25. By a decision of 25 June 2003, the Minister refused the applicant's asylum request. The fact that the applicant had failed to submit documents establishing his identity, nationality and itinerary was held to affect the sincerity of his account and to detract from its credibility. […]

26. The Minister further considered that the applicant had made unreliable statements as to his date of birth and his age. Although he had submitted that he was 17 years of age, an examination had shown that he was at least 20. This was also deemed seriously to affect the credibility of his account.

The application more lenient application of asylum based on trauma experienced by the applicant was also rejected, because the Minister did not believe Sheekh was not traumatised enough:

30. The Minister concluded that it had not appeared that there existed a real risk of the applicant being subjected to treatment in breach of Article 3 of the Convention upon his return to Somalia. Moreover, the applicant was not eligible for a residence permit within the framework of the leniency policy for traumatised asylum seekers (traumatabeleid), given that the alleged murder of his brother had occurred as long ago as March/April 2002 and the alleged rape of his sister as long ago as 1998 and June/July 2002.

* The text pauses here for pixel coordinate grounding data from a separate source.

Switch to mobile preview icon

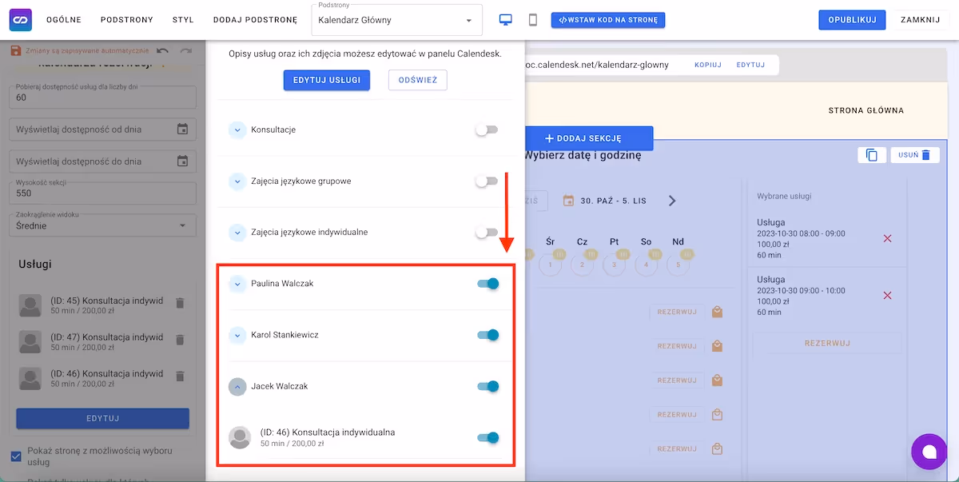click(533, 20)
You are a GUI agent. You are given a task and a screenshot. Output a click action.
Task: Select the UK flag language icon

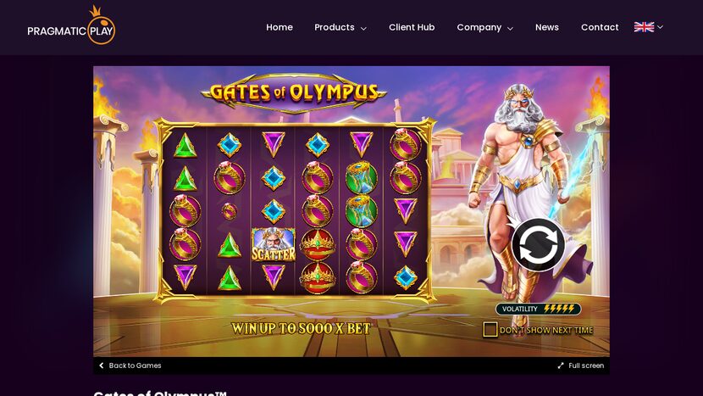point(644,27)
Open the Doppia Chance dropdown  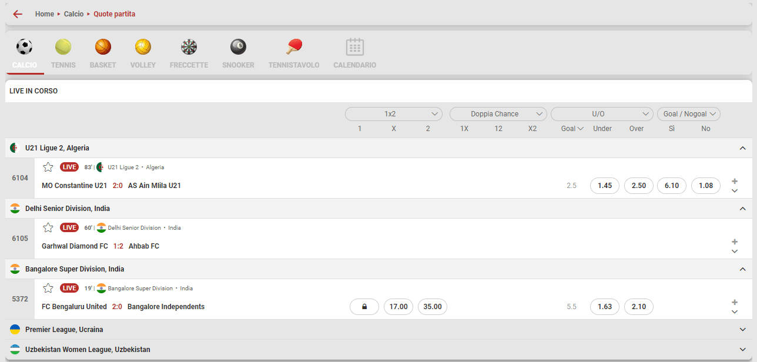click(x=498, y=114)
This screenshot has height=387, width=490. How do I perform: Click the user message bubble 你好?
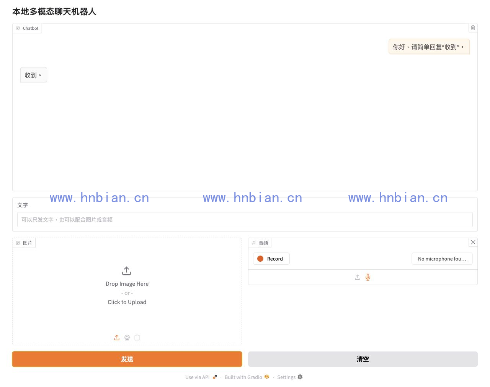(x=429, y=47)
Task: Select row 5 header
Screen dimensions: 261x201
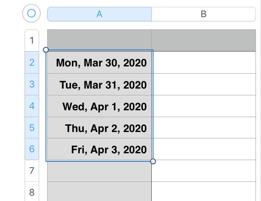Action: [x=32, y=128]
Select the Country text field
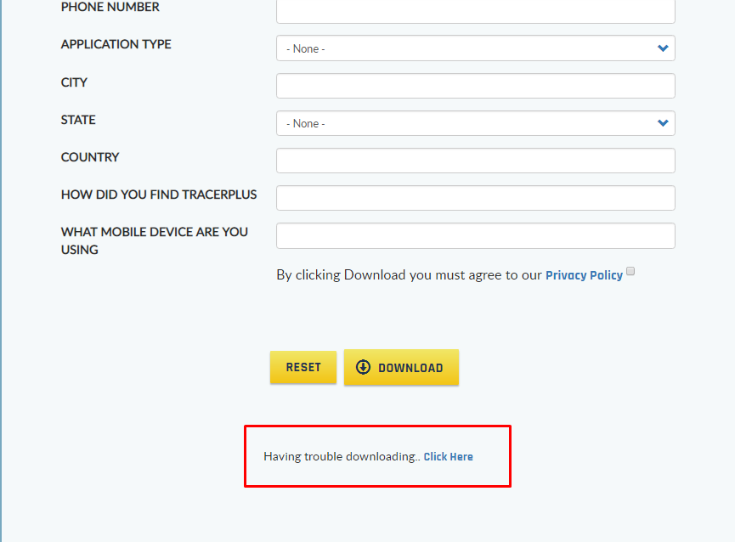Screen dimensions: 735x542 [475, 161]
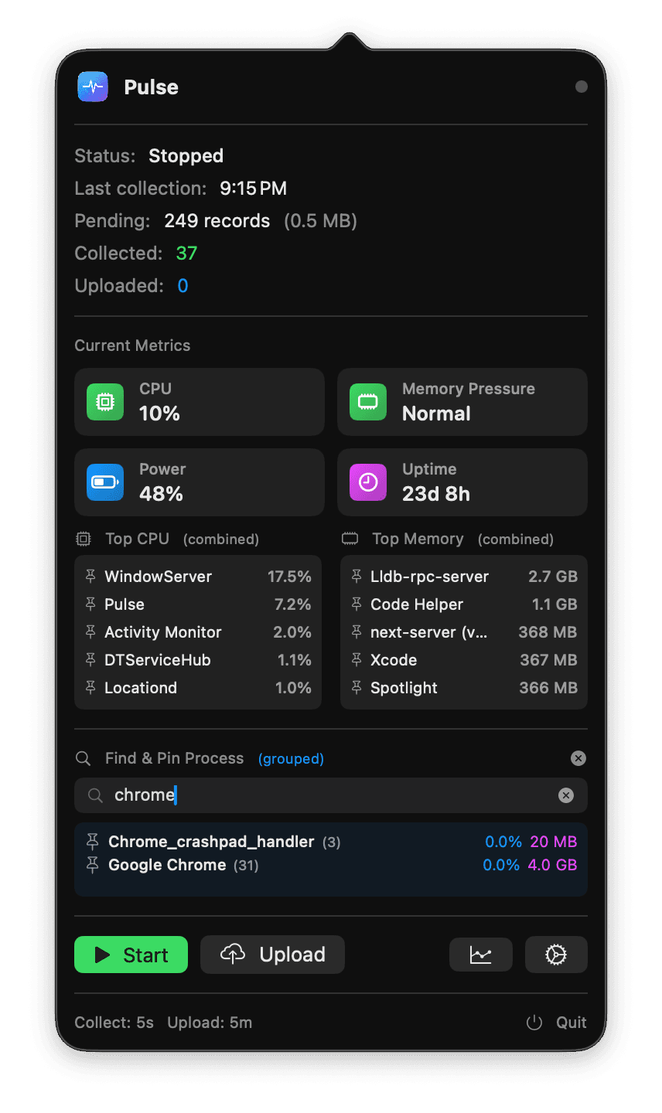Open the metrics chart view icon
The width and height of the screenshot is (662, 1113).
coord(480,954)
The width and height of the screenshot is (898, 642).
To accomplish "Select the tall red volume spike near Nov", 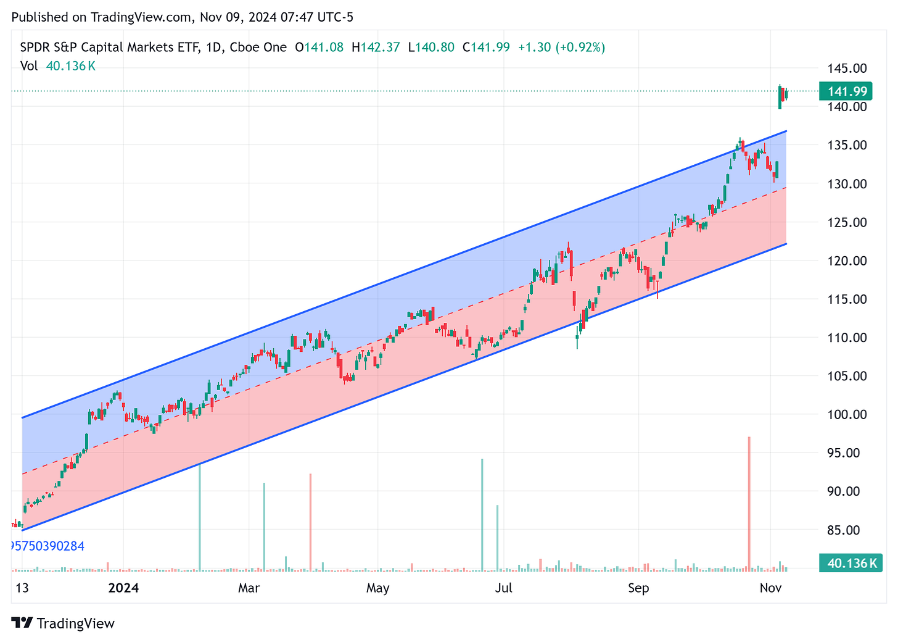I will tap(749, 500).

A series of appeals to the rejection of asylum was lodged by Sheekh, but all were rejected, after which the Minister issued him with an EU Travel Document so that he can be deported back to his country.

The decision was based on a series of Country Reports compiled by the Dutch Ministry of Foreign Affairs, which deemed large parts of Somalia “relatively safe”, despite reports and complaints from the UN, Médecins sans Frontières, Amnesty International and refugee organisations to the contrary:

100. In its Position Paper on the Return of Rejected Asylum-Seekers to Somalia of January 2004, the United Nations High Commissioner for Refugees (“UNHCR”) stated, inter alia, the following:

“Throughout the country, human rights violations remain endemic. These include murder, looting and destruction of property, use of child soldiers, kidnapping, discrimination of minorities, torture, unlawful arrest and detention, and denial of due process by local authorities. ...

The challenges faced by both Somaliland and Puntland in integrating Somali refugees back home remain a critical humanitarian, recovery and development concern. In both areas, tens of thousands of returnees from exile continue to live in slums on the outskirts of towns where they are often indistinguishable from other vulnerable groups, and as such face many of the same problems accessing basic social services and becoming self-reliant.

[…]

This is true also in Somaliland and Puntland. They already host some 60,000 and 31,000 IDPs [Internally Displaced Persons, addition mine] respectively, which by far exceeds their absorption capacity. In the absence of clan protection and support, which means weak or negligible social networks, a Somali originating from another area would be likely to join the many other underprivileged IDPs who suffer from lack of protection, limited access to education and health services, vulnerability to sexual exploitation and abuse and labour exploitation, eviction, destruction and confiscation of assets. Depending on the goodwill of the local community and what meagre humanitarian assistance may be available, persons perceived as 'outsiders' may be forced to live in a state of chronic humanitarian need and lack of respect for their rights. Specifically, in Somaliland, a self-proclaimed independent state, those not originating from this area (non-Somalilanders) would be considered as foreigners, and face significant acceptance and integration problems, particularly taking into account the extremely difficult socio-economic situation of those native to the territory. ...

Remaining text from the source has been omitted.